Poco después encontré a Corsican y le referí la escena a que acababa de asistir. Comprendió, como yo, que la situación se agravaba. ¿Podríamos evitar sus peligros? ¡Ah! ¡Qué no hubiéramos dado por acelerar la marcha del Great-Eastern, poniendo un Océano entre Drake y Fabián!
Al separarnos, Corsican y yo convinimos en vigilar más severamente que nunca a los actores del drama, cuyo desenlace podía a cada momento estallar a pesar nuestro.
Aquel día esperábamos al Australasian, paquebote de la compañía Cunard de 2760 toneladas y que recorre la línea de Liverpool a Nueva York. Debía haber salido de América el miércoles por la mañana, y no podía tardar en aparecer.
A las once algunos pasajeros ingleses abrieron una suscripción a favor de los heridos de a bordo, algunos de los cuales no habían salido aún de la enfermería; entre ellos se hallaba el contramaestre, amenazado de una claudicación incurable.
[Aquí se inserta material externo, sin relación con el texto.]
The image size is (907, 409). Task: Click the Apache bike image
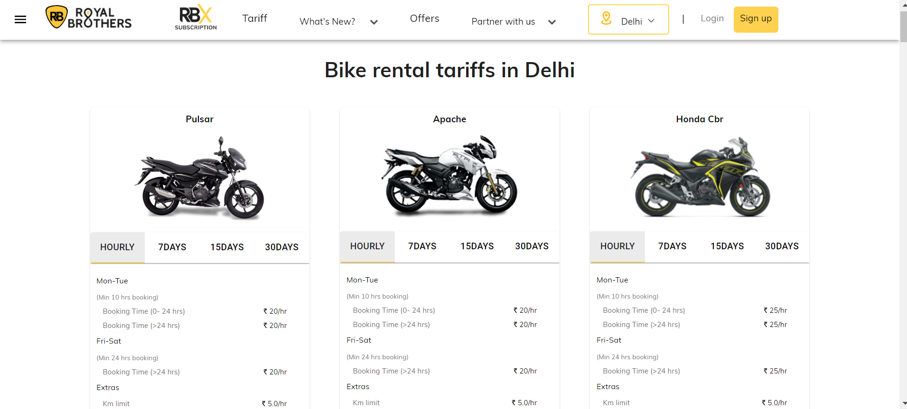coord(449,176)
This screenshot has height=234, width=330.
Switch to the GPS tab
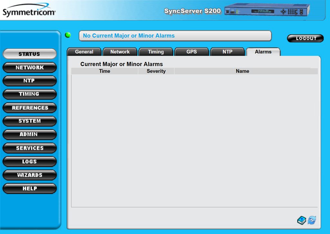(191, 52)
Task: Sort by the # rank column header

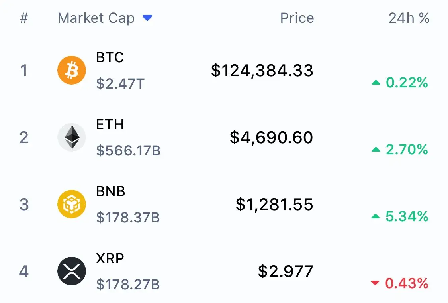Action: pos(24,18)
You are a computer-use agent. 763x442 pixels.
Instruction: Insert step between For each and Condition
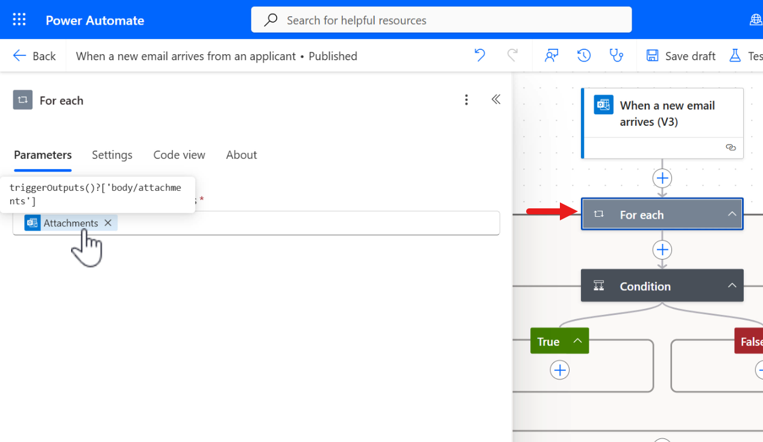click(x=662, y=250)
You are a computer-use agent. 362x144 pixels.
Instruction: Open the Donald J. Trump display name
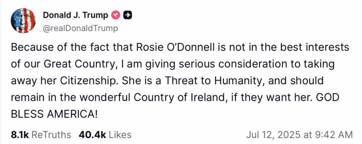(76, 15)

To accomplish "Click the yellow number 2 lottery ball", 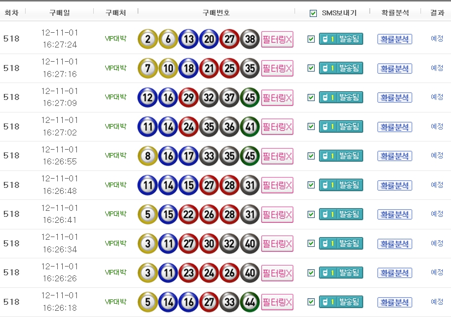I will click(x=148, y=39).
La lista se cubrió de firmas, aunque algunas dificultades accesorias originaron palabras mal sonantes.
A las doce, el sol permitió hacer una observación exacta:
Lat. 41° 41' 11” N.
Long. 58° 37' O.
Carrera 257 millas.
La latitud estaba aproximada hasta los segundos. Los dos novios, que acudieron a consultar el cartel hicieron un gesto de desagrado. Decididamente, el vapor se conducía mal con ellos.
Antes de lunch, el capitán Anderson quiso traer a los pasajeros del fastidio de tan larga travesía, y organizó ejercicios ginmásticos, dirigidos por él en persona. Cincuenta aficionados armados como él con palos, imitaron todos sus movimientos, con exactitud de monos sabios. Aquellos gimnastas improvisados trabajaban metódicamente, sin desplegar los labios, como milicianos en parada.
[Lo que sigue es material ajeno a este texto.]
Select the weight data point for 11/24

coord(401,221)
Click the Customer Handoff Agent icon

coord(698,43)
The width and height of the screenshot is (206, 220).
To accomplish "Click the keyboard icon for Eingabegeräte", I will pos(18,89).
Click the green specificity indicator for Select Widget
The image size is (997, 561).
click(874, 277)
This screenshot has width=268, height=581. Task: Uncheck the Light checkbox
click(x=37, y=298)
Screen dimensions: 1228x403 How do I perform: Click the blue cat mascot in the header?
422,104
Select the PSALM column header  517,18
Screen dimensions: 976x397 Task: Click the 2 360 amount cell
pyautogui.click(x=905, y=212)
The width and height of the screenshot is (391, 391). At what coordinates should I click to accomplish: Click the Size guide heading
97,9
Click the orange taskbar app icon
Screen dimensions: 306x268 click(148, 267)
Para la noche, se anunció otro entertainment, al cual no asistí, porque aquellas inocentadas repetidas me empalagaban. Otro periódico, rival de Ocean-Time, se refundió en éste aquella noche.
Pasé las primeras horas de ella sobre cubierta. El mar se agitaba y anunciaba mal tiempo, a pesar de que el cielo estaba aún hermoso. También empezaban a acentuarse los balances. Acostado en uno de los bancos de la toldilla, admiraba las constelaciones del firmamento. Hormigueaban las estrellas en el cenit, y aunque la simple vista no pudiera distinguir más que cinco mil en toda la esfera celeste, me parecía que, en aquella noche, era posible contarlas por millones. Veía arrastrándose por el horizonte en toda su magnificencia zodiacal, la cola de Pegaso, como el manto estrellado de una reina, de la reina de un cuento de hadas. Las Pléyades se mostraban en las alturas del cielo, al mismo tiempo que los Gemelos que, pese a su nombre, no se levantan juntos como los héroes de la fábula. El Toro me miraba con sus grandes y chispeantes ojos. En la cumbre de la bóveda brillaba Vega, la futura polar, y no lejos de ella se marcaba el río de diamantes que constituye la Corona Boreal. Todas estas constelaciones inmóviles parecían moverse, obedeciendo los balances del barco, y durante su oscilación, el palo mayor describía un arco de círculo, dibujando con limpieza, desde la C de la Osa Mayor hasta Altair del Aguila, en tanto que la Luna, ya baja, bañaba en el horizonte el extremo de su disco.